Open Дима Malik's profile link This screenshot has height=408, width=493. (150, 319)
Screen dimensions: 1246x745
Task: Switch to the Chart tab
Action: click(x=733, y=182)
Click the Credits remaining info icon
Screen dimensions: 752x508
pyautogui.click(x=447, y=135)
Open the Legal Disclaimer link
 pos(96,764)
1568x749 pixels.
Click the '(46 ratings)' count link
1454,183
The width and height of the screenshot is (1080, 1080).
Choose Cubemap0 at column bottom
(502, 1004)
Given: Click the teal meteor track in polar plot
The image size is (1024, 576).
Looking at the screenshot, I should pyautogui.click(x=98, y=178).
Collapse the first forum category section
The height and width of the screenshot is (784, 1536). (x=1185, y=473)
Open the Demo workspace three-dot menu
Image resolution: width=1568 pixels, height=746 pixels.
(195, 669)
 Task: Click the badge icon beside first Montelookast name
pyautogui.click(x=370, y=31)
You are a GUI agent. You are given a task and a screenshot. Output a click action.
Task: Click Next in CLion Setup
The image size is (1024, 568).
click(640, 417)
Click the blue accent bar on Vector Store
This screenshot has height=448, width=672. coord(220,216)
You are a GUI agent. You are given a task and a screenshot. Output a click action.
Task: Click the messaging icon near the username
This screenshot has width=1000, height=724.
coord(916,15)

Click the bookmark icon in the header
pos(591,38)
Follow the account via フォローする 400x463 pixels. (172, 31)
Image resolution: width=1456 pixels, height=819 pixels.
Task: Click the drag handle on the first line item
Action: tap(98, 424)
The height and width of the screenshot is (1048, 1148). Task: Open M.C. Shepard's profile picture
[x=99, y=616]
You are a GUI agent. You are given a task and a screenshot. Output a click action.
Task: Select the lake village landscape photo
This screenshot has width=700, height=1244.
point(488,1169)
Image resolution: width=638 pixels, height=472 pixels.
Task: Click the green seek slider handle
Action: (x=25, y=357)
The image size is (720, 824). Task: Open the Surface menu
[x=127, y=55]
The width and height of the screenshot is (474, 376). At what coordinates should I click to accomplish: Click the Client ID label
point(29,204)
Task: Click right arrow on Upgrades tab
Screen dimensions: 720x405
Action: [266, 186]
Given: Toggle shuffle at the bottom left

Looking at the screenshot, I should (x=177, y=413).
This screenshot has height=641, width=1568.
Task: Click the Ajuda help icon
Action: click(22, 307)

— DESCRIPTION OF THE TASK —
Everything in the data above should be output exactly as it stands.

— RESULT FOR THIS EXERCISE —
Open Дима Malik's profile link This screenshot has height=408, width=493. (150, 319)
Screen dimensions: 1246x745
Task: Switch to the Chart tab
Action: click(x=733, y=182)
Click the Credits remaining info icon
Screen dimensions: 752x508
pyautogui.click(x=447, y=135)
Open the Legal Disclaimer link
 pos(96,764)
1568x749 pixels.
Click the '(46 ratings)' count link
1454,183
The width and height of the screenshot is (1080, 1080).
Choose Cubemap0 at column bottom
(502, 1004)
Given: Click the teal meteor track in polar plot
The image size is (1024, 576).
Looking at the screenshot, I should pyautogui.click(x=98, y=178).
Collapse the first forum category section
The height and width of the screenshot is (784, 1536). (x=1185, y=473)
Open the Demo workspace three-dot menu
Image resolution: width=1568 pixels, height=746 pixels.
(195, 669)
 Task: Click the badge icon beside first Montelookast name
pyautogui.click(x=370, y=31)
You are a GUI agent. You are given a task and a screenshot. Output a click action.
Task: Click Next in CLion Setup
The image size is (1024, 568).
click(640, 417)
Click the blue accent bar on Vector Store
This screenshot has height=448, width=672. coord(220,216)
You are a GUI agent. You are given a task and a screenshot. Output a click action.
Task: Click the messaging icon near the username
This screenshot has width=1000, height=724.
coord(916,15)

Click the bookmark icon in the header
pos(591,38)
Follow the account via フォローする 400x463 pixels. (172, 31)
Image resolution: width=1456 pixels, height=819 pixels.
Task: Click the drag handle on the first line item
Action: tap(98, 424)
The height and width of the screenshot is (1048, 1148). Task: Open M.C. Shepard's profile picture
[x=99, y=616]
You are a GUI agent. You are given a task and a screenshot. Output a click action.
Task: Select the lake village landscape photo
This screenshot has width=700, height=1244.
point(488,1169)
Image resolution: width=638 pixels, height=472 pixels.
Task: Click the green seek slider handle
Action: (x=25, y=357)
The image size is (720, 824). Task: Open the Surface menu
[x=127, y=55]
The width and height of the screenshot is (474, 376). At what coordinates should I click to accomplish: Click the Client ID label
point(29,204)
Task: Click right arrow on Upgrades tab
Screen dimensions: 720x405
Action: [266, 186]
Given: Toggle shuffle at the bottom left

Looking at the screenshot, I should (x=177, y=413).
This screenshot has height=641, width=1568.
Task: Click the Ajuda help icon
Action: click(22, 307)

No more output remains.